Ruby 4.1.0dev (2026-04-04 revision 3b6245536cf55da9e8bfcdb03c845fe9ef931d7f)
Data Fields
pm_regexp_parser_t Struct Reference

This is the parser that is going to handle parsing regular expressions. More...

Data Fields

pm_parser_tparser
 The parser that is currently being used.
 
const uint8_t * start
 A pointer to the start of the source that we are parsing.
 
const uint8_t * cursor
 A pointer to the current position in the source.
 
const uint8_t * end
 A pointer to the end of the source that we are parsing.
 
const pm_encoding_tencoding
 The encoding of the source.
 
pm_regexp_name_callback_t name_callback
 The callback to call when a named capture group is found.
 
pm_regexp_name_data_tname_data
 The data to pass to the name callback.
 
const uint8_t * node_start
 The start of the regexp node (for error locations).
 
const uint8_t * node_end
 The end of the regexp node (for error locations).
 
const pm_encoding_texplicit_encoding
 The explicit encoding determined by escape sequences.
 
const uint8_t * property_name
 Pointer to the first non-POSIX property name (for /n error messages).
 
size_t property_name_length
 Length of the first non-POSIX property name found.
 
const uint8_t * unicode_property_name
 Pointer to the first Unicode-only property name (for /e, /s error messages).
 
size_t unicode_property_name_length
 Length of the first Unicode-only property name found.
 
pm_buffer_t hex_escape_buffer
 Buffer of hex escape byte values >= 0x80, separated by 0x00 sentinels.
 
uint32_t non_ascii_literal_count
 Count of non-ASCII literal bytes (not from escapes).
 
bool extended_mode
 Whether or not the regular expression currently being parsed is in extended mode, wherein whitespace is ignored and comments are allowed.
 
bool encoding_changed
 Whether the encoding has changed from the default.
 
bool shared
 Whether the source content is shared (for named capture callback).
 
bool has_unicode_escape
 Whether a \u{...} escape with value >= 0x80 was seen.
 
bool has_hex_escape
 Whether a \xNN escape (or \M-x, etc.) with value >= 0x80 was seen.
 
bool last_escape_was_unicode
 Tracks whether the last encoding-setting escape was \u (true) or \x (false).
 
bool has_property_escape
 Whether any \p{...} or \P{...} property escape was found.
 
bool has_unicode_property_escape
 Whether a Unicode-only property escape was found (not POSIX or script).
 
bool invalid_unicode_range
 Whether a \u escape with invalid range (surrogate or > 0x10FFFF) was seen.
 
bool hex_group_active
 Whether we are accumulating consecutive hex escape bytes.
 
bool has_invalid_multibyte
 Whether an invalid multibyte character was found during parsing.
 

Detailed Description

This is the parser that is going to handle parsing regular expressions.

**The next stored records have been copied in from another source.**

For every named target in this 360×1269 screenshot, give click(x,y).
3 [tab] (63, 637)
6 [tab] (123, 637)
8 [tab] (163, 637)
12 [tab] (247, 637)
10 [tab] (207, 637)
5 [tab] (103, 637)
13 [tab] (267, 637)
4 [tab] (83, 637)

Definition at line 23 of file regexp.c.

Field Documentation

◆ cursor

const uint8_t* pm_regexp_parser_t::cursor

A pointer to the current position in the source.

Definition at line 31 of file regexp.c.

◆ encoding

const pm_encoding_t* pm_regexp_parser_t::encoding

The encoding of the source.

Definition at line 37 of file regexp.c.

◆ encoding_changed

bool pm_regexp_parser_t::encoding_changed

Whether the encoding has changed from the default.

Definition at line 91 of file regexp.c.

◆ end

const uint8_t* pm_regexp_parser_t::end

A pointer to the end of the source that we are parsing.

Definition at line 34 of file regexp.c.

◆ explicit_encoding

const pm_encoding_t* pm_regexp_parser_t::explicit_encoding

The explicit encoding determined by escape sequences.

NULL if no encoding-setting escape has been seen, UTF-8 for \u escapes, or the source encoding for \x escapes.

Definition at line 56 of file regexp.c.

◆ extended_mode

bool pm_regexp_parser_t::extended_mode

Whether or not the regular expression currently being parsed is in extended mode, wherein whitespace is ignored and comments are allowed.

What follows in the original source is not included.